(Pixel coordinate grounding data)
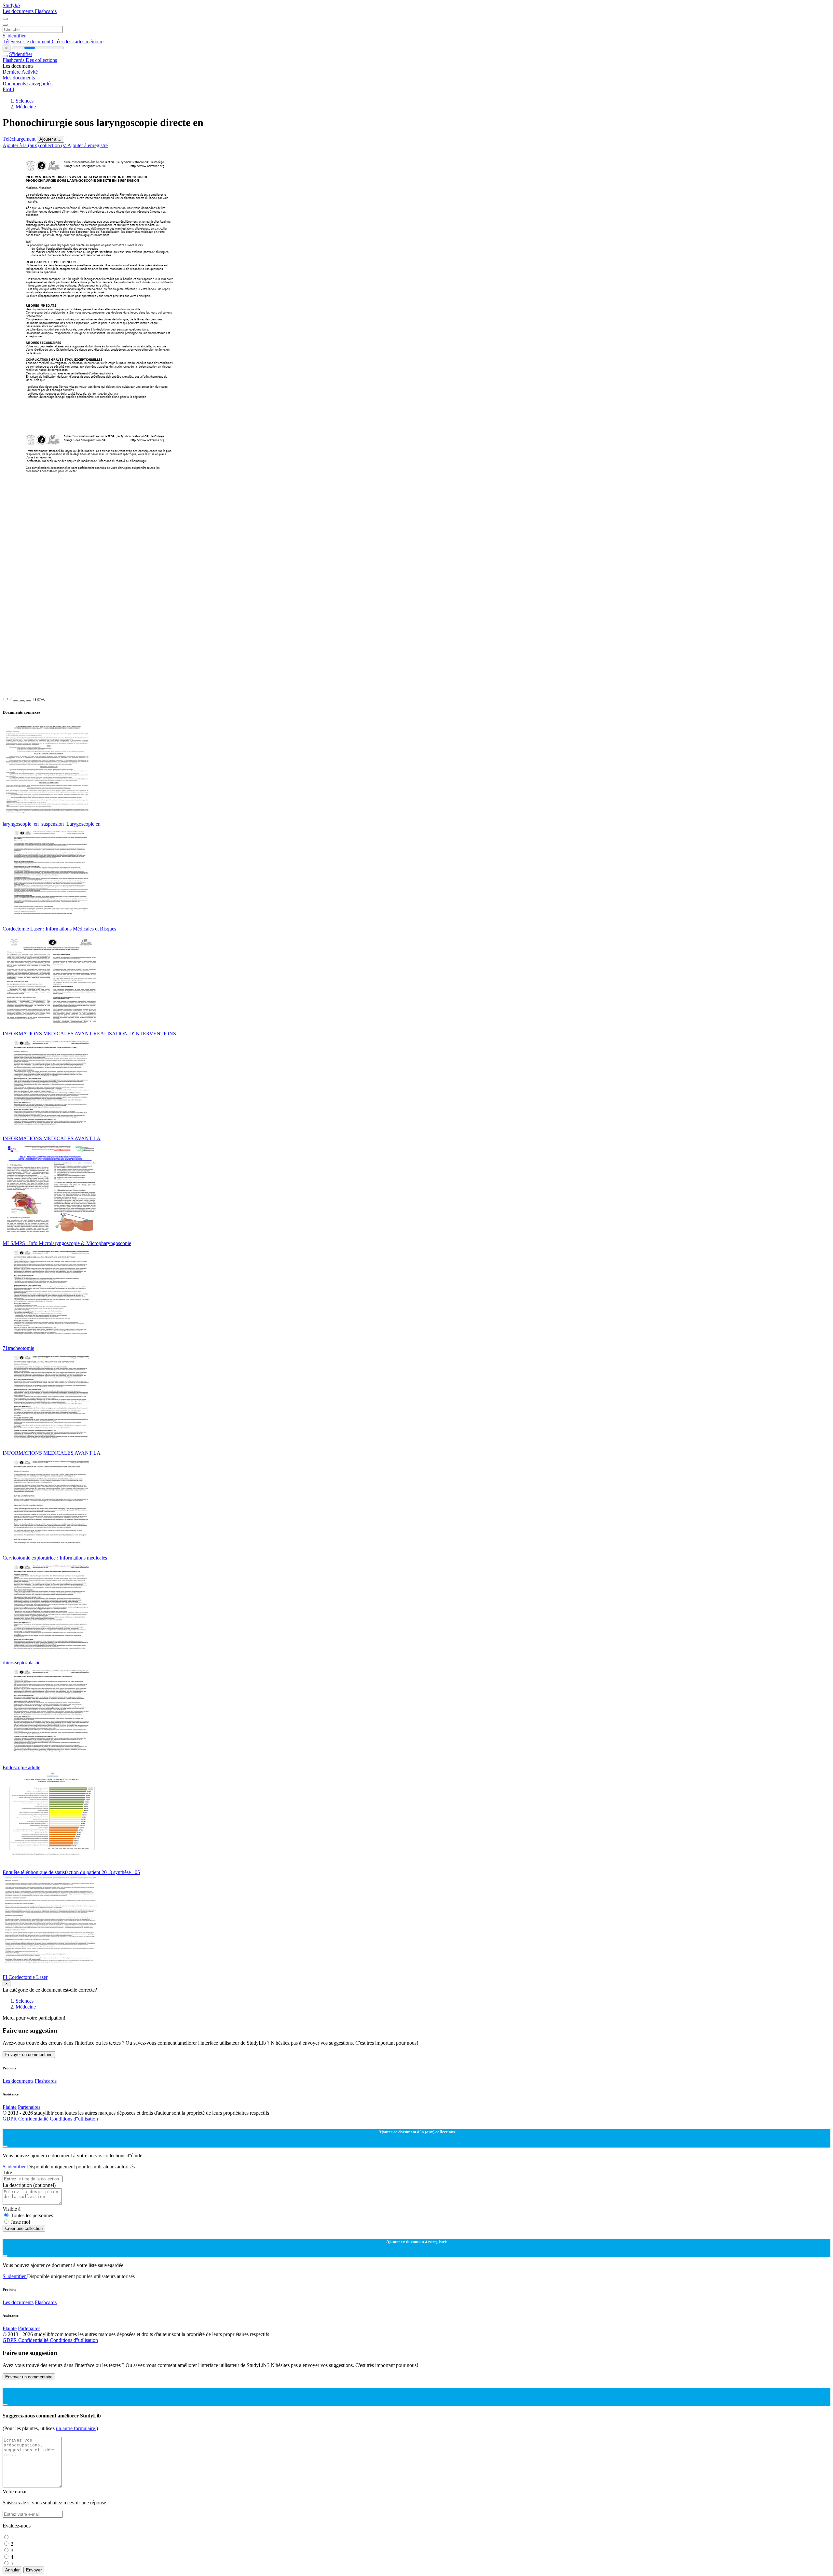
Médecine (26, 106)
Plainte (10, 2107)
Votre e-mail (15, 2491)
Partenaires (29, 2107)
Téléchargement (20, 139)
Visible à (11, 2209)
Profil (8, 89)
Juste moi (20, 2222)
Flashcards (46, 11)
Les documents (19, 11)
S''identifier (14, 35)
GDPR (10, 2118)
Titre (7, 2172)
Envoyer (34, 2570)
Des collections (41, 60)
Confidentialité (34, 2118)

◆ Exercise description ◆
Exclude the pictures and reproduce every entry exactly.

◆ Reply to the exercise ◆
Médecine (26, 106)
Plainte (10, 2107)
Votre e-mail (15, 2491)
Partenaires (29, 2107)
Téléchargement (20, 139)
Visible à (11, 2209)
Profil (8, 89)
Juste moi (20, 2222)
Flashcards (46, 11)
Les documents (19, 11)
S''identifier (14, 35)
GDPR (10, 2118)
Titre (7, 2172)
Envoyer (34, 2570)
Des collections (41, 60)
Confidentialité (34, 2118)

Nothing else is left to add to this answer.